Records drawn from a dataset
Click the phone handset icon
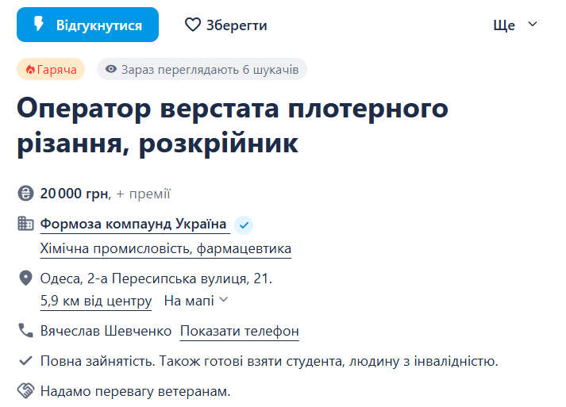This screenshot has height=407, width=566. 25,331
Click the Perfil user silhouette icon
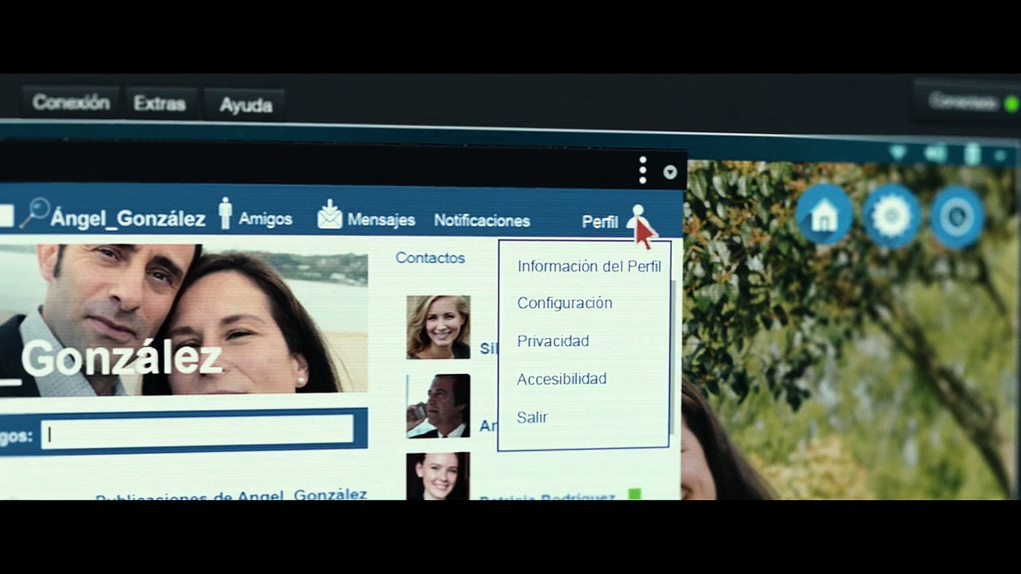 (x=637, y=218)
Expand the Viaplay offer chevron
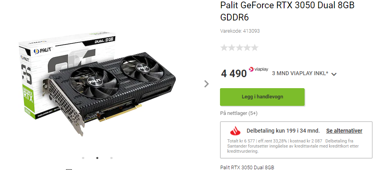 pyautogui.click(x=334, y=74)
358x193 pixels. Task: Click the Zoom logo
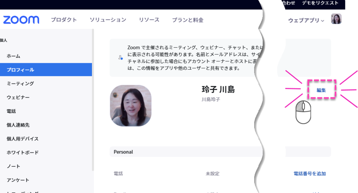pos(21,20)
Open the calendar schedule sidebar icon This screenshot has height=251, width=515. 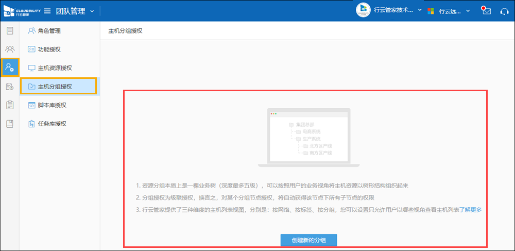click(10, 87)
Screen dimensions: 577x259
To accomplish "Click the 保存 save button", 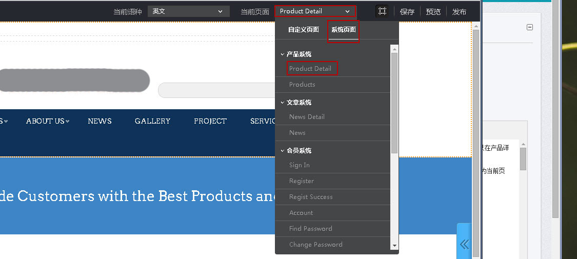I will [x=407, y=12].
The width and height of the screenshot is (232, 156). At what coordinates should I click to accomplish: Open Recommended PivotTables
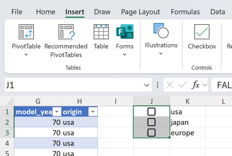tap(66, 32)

▶ [WHAT YOU WILL DO]:
Counting the line with "The width and" and the last line of the data above, transcribe those two lines and every line between them exactly, without the pictures.

▶ [ANSWER BOX]:
The width and height of the screenshot is (232, 156). At what coordinates should I click to accomplish: Open Recommended PivotTables
tap(66, 32)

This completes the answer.